The 2018 nativity scene is a story about displaced people. Mary and Joseph sit outside a tented space covering baby Jesus, with jugs of water and blankets close by.
"Jesus and his family were essentially homeless and stateless," Caine noted. "Both Mary and Joseph kind of end up displaced from Nazareth because of the census."
The display also links the well-told story of Jesus' birth to the harsh realities facing refugees in the world today, and the Church's mission to offer them welcome and aid.
"There are people out there right now, at Christmas. who are far from home. How are we going to make room for them, to welcome them and make sure they are safe?" Caine said. "The Refugee Nativity sort of places us and our faith and our ministries in a clearer light! Some people, mostly political and religious conservatives, have been very offended by the depiction of the holy family as refugees —despite Matthew 2 — but the folks who our church might make sense to, they get it."
Behind the Holy Family, on a fence, the informational part of the exhibit. Real stories about real people. Facts and figures about the current plight of refugees in our world. The nativity also features a donation box to benefit asylum seekers along with information from the UCC Justice and Witness Ministries on how to contact lawmakers on the issues of immigration and asylum.
"We have been concerned and involved as a congregation in the issues of displaced people and asylum," Caine continued. "But, of course, it helps us that we are proud members of a denomination that is working on refugee justice issues. We ordered the signs (Jesus was a Refugee signs from UCC Resources). We are using an adapted form of the letter that our Washington, D.C. advocacy office created, and we are taking up a collection through the denomination to help support asylum seekers while they wait."
And while the current nativity scene communicates more specifics about the mission and ministries of Old First, live animals aren't completely out of the picture. The church is renting a donkey for a few hours on Christmas Eve, and congregants will play Mary and Joseph, roaming the neighborhood, where they will find no room at the inn.
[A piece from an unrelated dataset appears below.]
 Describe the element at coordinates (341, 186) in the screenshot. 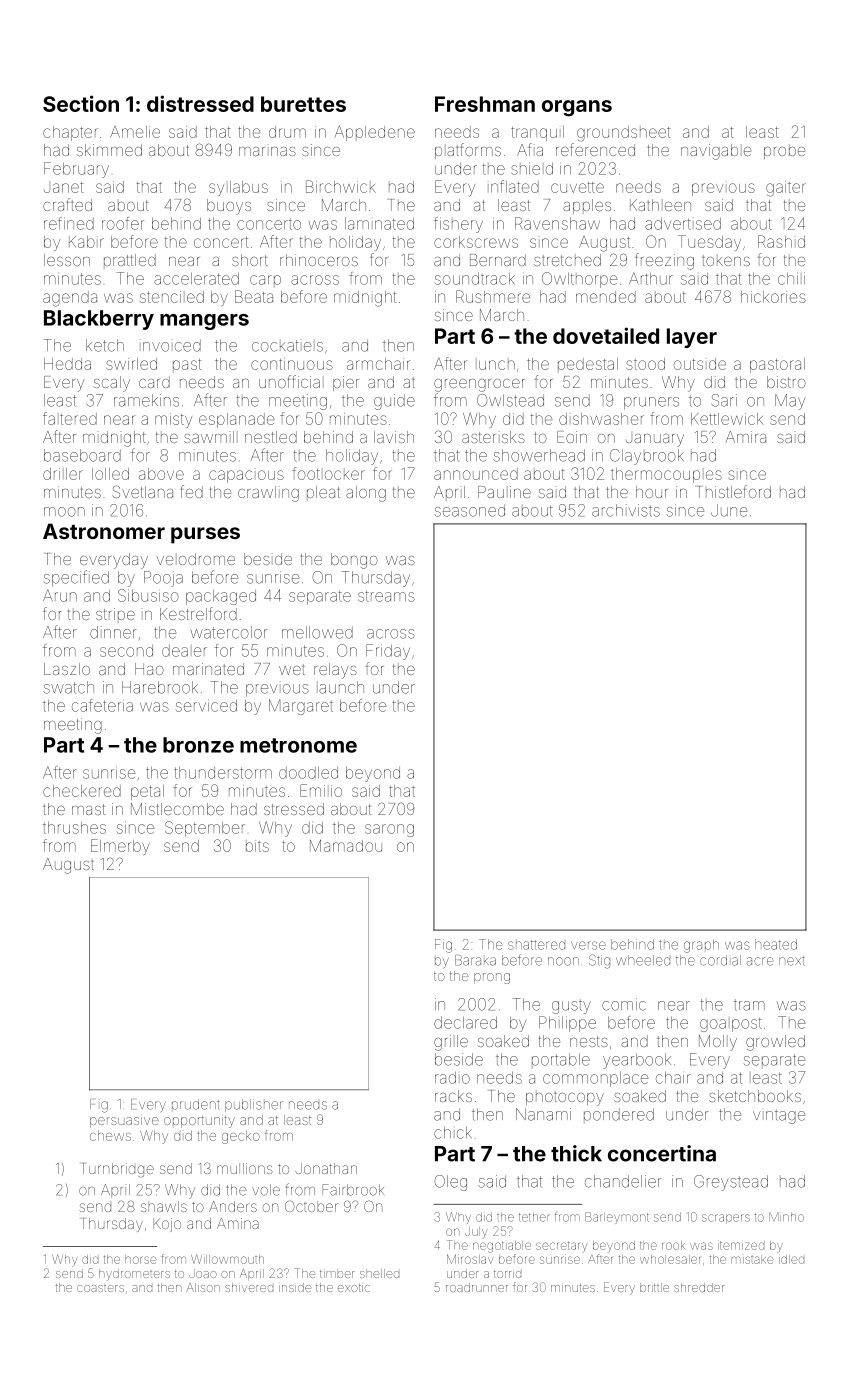

I see `Birchwick` at that location.
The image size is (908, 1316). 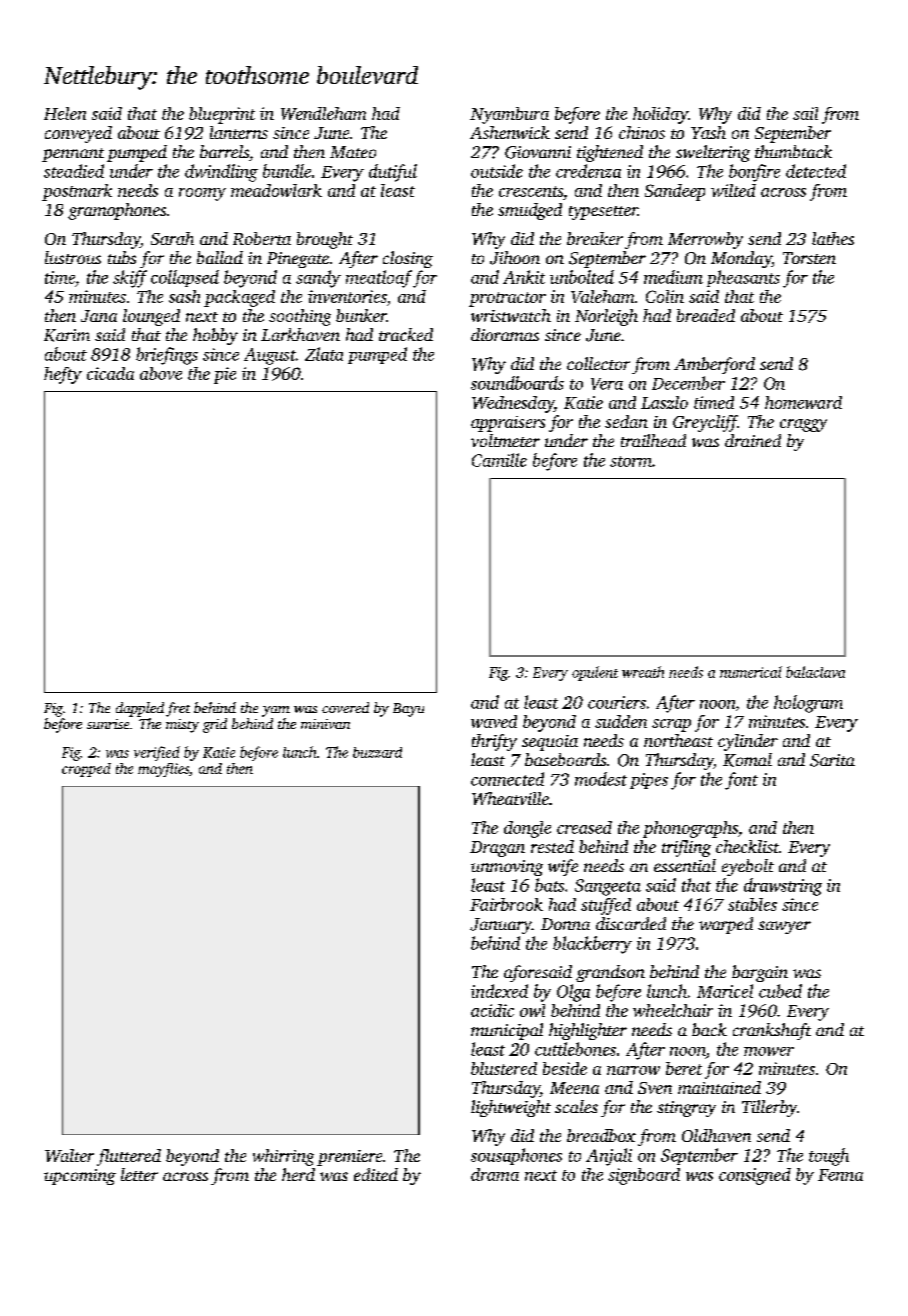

As for next year, who knows?
"There are people within our faith community and also those farther astream who are mourning no animals," Caine said. "But there seem to be as many that are grateful for the changed idiom of this year's Refugee Nativity."
Right after Christmas, Pastor Caine will be advocating for those who are now far from home, joining clergy colleagues and other refugee advocates in Tijuana to accompany migrants as they apply for asylum at the U.S. border.